Excerpted passage:
>>>>
> If you drop backwards compatibility, you can get a lot of headroom for better ...

rbanffy · on May 13, 2021

One of the advantages of the M1 is that instructions are fixed size. With x86 you need to deal with instructions that can be anything between 1 and 15 bytes.

nl · on May 13, 2021

Sure.

But that's one switch, implemented in hardware in the decode pipeline.

It makes implementation more complicated, but no reason it has to be slower.

hyperman1 · on May 13, 2021

As I understood it, it means you can't look at the next insn before decoding the current one enough to know where the next one starts. Meanwhile, arm can decode insns in parallel.

Now I wonder why x64 can't re-encode the instructions: Put a flag somewhere that enables the new encoding, but keep the semantics. This would make costs for the switch low. There will be some trouble, e.g you can't use full 64bit values. But mostly it seems manageable.

nl · on May 14, 2021

> As I understood it, it means you can't look at the next insn before decoding the current one enough to know where the next one starts. Meanwhile, arm can decode insns in parallel.

This is incorrect.

Intel Skylake has 5 parallel decoders (I think M1 has 8): https://en.wikichip.org/wiki/intel/microarchitectures/skylak...

AMD Zen has 4: https://en.wikichip.org/wiki/amd/microarchitectures/zen#Deco...

hyperman1 · on May 14, 2021

You're right but not for this reason. The important part is the pre decode, which does exactly this merging of bytes in macro ops. Each cycle, skylake can convert max 16 bytes in max 6 macro ops. These macro ops are then passed to the insn decoders.

Which is impressive, if you think about it. But it is also complicated machinery for a part that's basically free when insns are fixed width and you wire the buffer straight to the instruction decoders. Expanding the pre decoder to 32 bytes would take a lot of hardware, while fixed width just means a few more wires.

zsmi · on May 15, 2021

It's actually not that complicated. Here is a state machine coded in C that does it for the base set.

https://stackoverflow.com/questions/23788236/get-size-of-ass...

The same technique could be extended to cover all of them and and it's not so difficult to implement this in verilog.
<<<<
Materials provided:
>>>>
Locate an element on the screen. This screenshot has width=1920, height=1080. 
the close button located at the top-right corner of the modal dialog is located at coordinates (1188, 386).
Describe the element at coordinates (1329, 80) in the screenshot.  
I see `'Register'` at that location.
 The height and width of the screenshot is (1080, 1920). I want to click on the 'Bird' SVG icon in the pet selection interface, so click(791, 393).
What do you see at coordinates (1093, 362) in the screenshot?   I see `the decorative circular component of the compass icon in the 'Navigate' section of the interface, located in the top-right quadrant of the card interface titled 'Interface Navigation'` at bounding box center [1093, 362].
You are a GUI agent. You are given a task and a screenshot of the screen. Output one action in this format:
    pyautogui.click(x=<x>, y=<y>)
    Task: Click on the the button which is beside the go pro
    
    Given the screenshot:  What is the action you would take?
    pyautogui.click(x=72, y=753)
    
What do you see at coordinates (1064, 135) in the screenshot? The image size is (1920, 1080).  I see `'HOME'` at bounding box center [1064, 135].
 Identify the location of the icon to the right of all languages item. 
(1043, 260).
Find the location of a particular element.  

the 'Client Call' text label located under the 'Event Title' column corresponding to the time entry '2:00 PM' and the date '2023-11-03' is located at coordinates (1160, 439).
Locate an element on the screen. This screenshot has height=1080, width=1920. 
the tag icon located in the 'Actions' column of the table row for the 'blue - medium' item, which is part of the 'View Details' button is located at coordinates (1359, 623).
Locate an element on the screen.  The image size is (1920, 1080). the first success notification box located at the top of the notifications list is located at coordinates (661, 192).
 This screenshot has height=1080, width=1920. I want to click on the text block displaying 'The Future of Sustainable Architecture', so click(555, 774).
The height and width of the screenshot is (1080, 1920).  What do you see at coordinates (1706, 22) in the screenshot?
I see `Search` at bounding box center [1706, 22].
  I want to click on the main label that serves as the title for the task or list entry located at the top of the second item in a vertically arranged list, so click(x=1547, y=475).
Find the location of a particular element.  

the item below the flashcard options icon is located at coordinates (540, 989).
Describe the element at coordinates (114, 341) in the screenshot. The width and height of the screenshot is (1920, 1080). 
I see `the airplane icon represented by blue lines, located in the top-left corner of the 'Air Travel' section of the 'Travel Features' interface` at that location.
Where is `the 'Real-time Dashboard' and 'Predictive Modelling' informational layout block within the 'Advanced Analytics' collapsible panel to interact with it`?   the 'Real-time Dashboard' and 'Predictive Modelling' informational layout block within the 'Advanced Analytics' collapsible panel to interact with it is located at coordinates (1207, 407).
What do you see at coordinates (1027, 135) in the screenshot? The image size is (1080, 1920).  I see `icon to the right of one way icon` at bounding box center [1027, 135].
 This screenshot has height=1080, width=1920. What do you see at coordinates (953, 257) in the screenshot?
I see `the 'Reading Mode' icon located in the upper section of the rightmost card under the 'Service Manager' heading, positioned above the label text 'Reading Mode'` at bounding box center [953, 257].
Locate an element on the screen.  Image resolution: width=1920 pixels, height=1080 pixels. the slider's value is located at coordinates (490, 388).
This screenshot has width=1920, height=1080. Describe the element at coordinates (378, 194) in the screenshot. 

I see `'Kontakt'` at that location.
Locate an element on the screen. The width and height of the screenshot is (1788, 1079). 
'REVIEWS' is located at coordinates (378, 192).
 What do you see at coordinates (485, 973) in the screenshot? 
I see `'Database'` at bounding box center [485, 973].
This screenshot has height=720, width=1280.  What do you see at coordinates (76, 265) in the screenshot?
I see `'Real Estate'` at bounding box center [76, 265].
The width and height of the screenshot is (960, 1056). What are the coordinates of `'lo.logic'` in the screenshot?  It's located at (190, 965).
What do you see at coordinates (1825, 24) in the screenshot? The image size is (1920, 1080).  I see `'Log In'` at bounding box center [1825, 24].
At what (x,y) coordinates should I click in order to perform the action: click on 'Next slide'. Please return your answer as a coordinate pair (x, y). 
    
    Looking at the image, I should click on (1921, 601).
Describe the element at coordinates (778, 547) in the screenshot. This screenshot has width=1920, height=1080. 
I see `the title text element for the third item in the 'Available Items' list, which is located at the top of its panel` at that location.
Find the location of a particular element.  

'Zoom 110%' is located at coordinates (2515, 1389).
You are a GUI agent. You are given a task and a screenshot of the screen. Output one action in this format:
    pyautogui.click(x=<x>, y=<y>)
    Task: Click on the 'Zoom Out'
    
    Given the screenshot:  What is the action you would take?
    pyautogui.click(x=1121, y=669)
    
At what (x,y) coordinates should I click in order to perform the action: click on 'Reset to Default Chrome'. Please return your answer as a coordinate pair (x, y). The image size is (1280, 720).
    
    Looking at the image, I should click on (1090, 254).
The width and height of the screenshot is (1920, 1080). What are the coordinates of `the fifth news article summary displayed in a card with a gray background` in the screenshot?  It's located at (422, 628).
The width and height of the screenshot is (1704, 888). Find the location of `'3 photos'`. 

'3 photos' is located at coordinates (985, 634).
<<<<
Complete the following:
- 1) Reproduce the rows verbatim, starting with their first line and ending with the line that contains "(1043, 260).", with both of those lines included.
- 2) Carry on the forum thread about instruction decoding on x86 and the M1 from the point where it stops.
The forum thread and the rows have no connection to each other.

Results in order:
- 1)
Locate an element on the screen. This screenshot has width=1920, height=1080. 
the close button located at the top-right corner of the modal dialog is located at coordinates (1188, 386).
Describe the element at coordinates (1329, 80) in the screenshot.  
I see `'Register'` at that location.
 The height and width of the screenshot is (1080, 1920). I want to click on the 'Bird' SVG icon in the pet selection interface, so click(791, 393).
What do you see at coordinates (1093, 362) in the screenshot?   I see `the decorative circular component of the compass icon in the 'Navigate' section of the interface, located in the top-right quadrant of the card interface titled 'Interface Navigation'` at bounding box center [1093, 362].
You are a GUI agent. You are given a task and a screenshot of the screen. Output one action in this format:
    pyautogui.click(x=<x>, y=<y>)
    Task: Click on the the button which is beside the go pro
    
    Given the screenshot:  What is the action you would take?
    pyautogui.click(x=72, y=753)
    
What do you see at coordinates (1064, 135) in the screenshot? The image size is (1920, 1080).  I see `'HOME'` at bounding box center [1064, 135].
 Identify the location of the icon to the right of all languages item. 
(1043, 260).

- 2)
As long as this state machine runs at the same throughput as the icache bandwidth then it is not the bottleneck. It shouldn't be too difficult to achieve that.

But it is definitely extra complexity, and requires space and power.

hyperman1 · on May 16, 2021

Note how this returns a length, i.e. you can't start the state machine for predecoding the next instruction until you finished decoding the current one. This means longer delays when predecoding more macro ops. I don't know what the gate propagation delays are compared to the length of a clock, but this is a very critical path, so I assume it will hurt.

Then again, both Intel and AMD make it work, so there must be a way, if you're willing to pay the hardware cost. Now I think about it, the same linear to logarithmic trick for adders can be done here: Put a state machine before every possible byte, and throw away any result where the previous predecoder said skip

zsmi · on May 16, 2021

That's a good solution and it probably wouldn't be too expensive, relative to a Xeon.

This also demonstrates where it really hurts is when you want to do something low cost, and very low power, with a small die. And that's where ARM and RISCV shine. The same ISA (and therefore toolchain, in theory), can do everything from the tiniest microcontroller to the huge server. This is not the case for x86.

beowulfey · on May 13, 2021

The implication of their comment is x86_64 is EoL and a new architecture is necessary to continue improvements (this is not my own opinion, just how I read the comment)